13 yaşındaki İrem Su, erken yaşta klasik müzikle ve enstrümanlarla tanıştıktan sonra kendi ifadesiyle “tek başına bir orkestraya benzeyen” piyano ile arasında müthiş bir dostluk kurup kendini bu alanda gerçekleştirmeye çalışan küçük bir piyanist. Yaşıtları çizgi film izlerken o hep Mezzo kanalında operaları izlemeyi tercih etti. İzmir’de evinin yakınında İzmir Devlet Opera ve Balesi’nin açılması ise onun için büyük bir mucizeydi, zira dinmek bilmeyen “opera açlığını” artık sürekli operaları takip ederek giderebilecekti. Ta ki pandemi başlayıncaya dek…
Pandemiyle birlikte yaşıtları gibi belli bir uğraşa odaklanan İrem Su, bu dönemde saatlerce piyano çalışmalarında bulundu. Onun da bir hayali var: kurumsal bir destek alarak yurt dışında yüksek lisans yapmak. Özellikle Rus veya Alman ekolünden tanınmış isimlerle çalışmayı çok istediğini ifade eden İrem Su, müzik alanında kendisini geliştirmek için her türlü imkânı değerlendirmek istiyor.
İrem Su, hepimizin sevdiklerimizden uzak kaldığımız, onlara dokunamadığımız, sarılamadığımız bu zorlu pandemi döneminde, dikkatlerimizi “sevgi”ye yöneltiyor röportajında: “Piyanonun yansıttığı en güzel duygu sevgi. Tüm insanlığı hiçbir ayrım olmadan sevgiyle birleştiriyor” diyen İrem Su, müziğin insanlık-üstü kapsayıcı rolünü de kendi çocuksu penceresinden bir kez daha anımsatıyor.

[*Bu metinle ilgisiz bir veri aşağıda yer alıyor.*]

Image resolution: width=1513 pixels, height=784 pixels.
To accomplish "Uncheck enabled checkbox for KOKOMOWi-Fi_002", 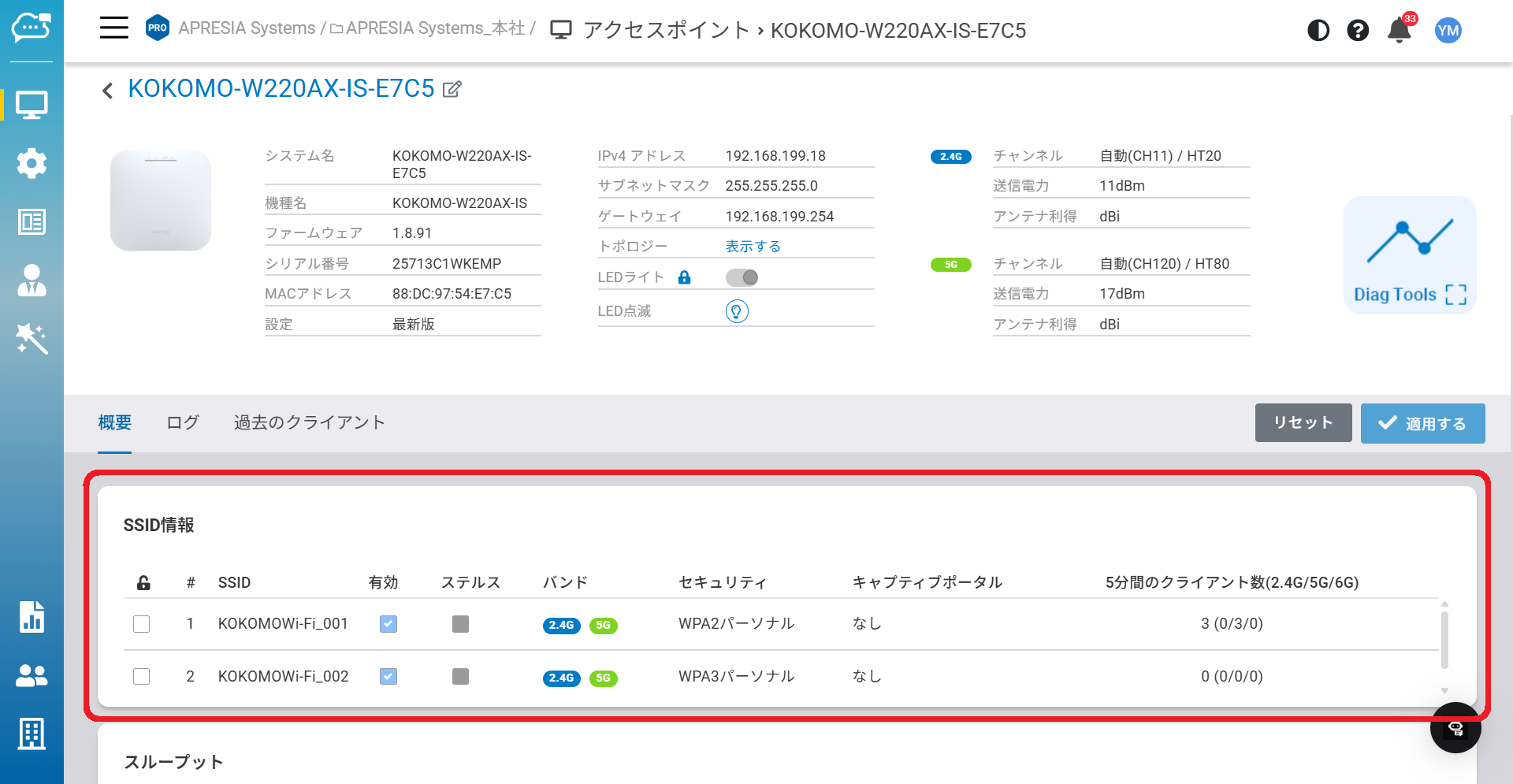I will pyautogui.click(x=388, y=677).
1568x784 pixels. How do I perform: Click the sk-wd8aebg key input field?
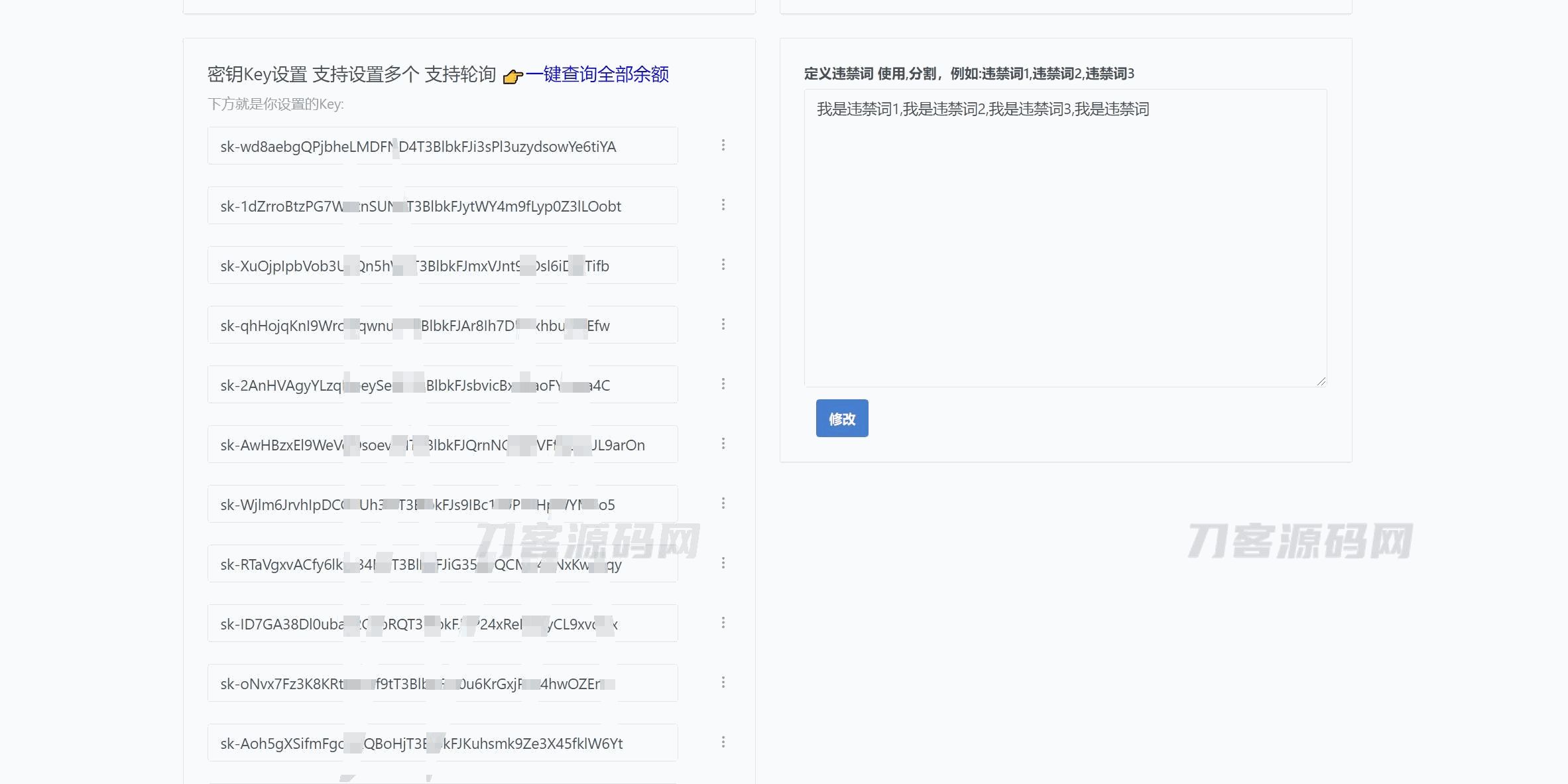(442, 146)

İzmirli İrem Su’yu tanımak isterseniz, röportajımızı beğeninize sunuyorum.

- Kendini biraz tanıtır mısın?
2008’de İzmir, Bornova’da doğdum. Dokuz Eylül Üniversitesi Devlet Konservatuvarı’nda Prof. Talia Özlem Baltacılar Bayoğlu’nun öğrencisiyim.
Küçüklüğümden beri müziğe karşı ilgi duyuyordum. Ailemin de özendirmesiyle erken yaşta müzik aletleriyle tanıştım. Müzik öğretmeni olan komşumuz Ahmet Tosun’un, müzik kulağımın iyi olduğunu söylemesiyle 7 yaşımda ondan piyano dersleri almaya başladım. Bir yıl sonra profesyonel bir eğitim almam gerektiğini düşünen Ahmet Hocamın yönlendirmesiyle Piyanist Belit Karaca ile çalışmaya başladım. 10 yaşında Dokuz Eylül Üniversitesi Devlet Konservatuvarı Piyano Bölümü’nü kazandım.
Resim yapmayı ve kitap okumayı çok seviyorum. Annemin edebiyat öğretmeni olması benim için büyük bir şans. Annem evimizin kütüphanesinde biz daha çok küçükken ağabeyim ve benim için de bir bölüm oluşturdu ve bu sayede Türk ve dünya edebiyatının değerli yazarlarının eserleriyle tanıştık, okuma zevkimiz gelişti.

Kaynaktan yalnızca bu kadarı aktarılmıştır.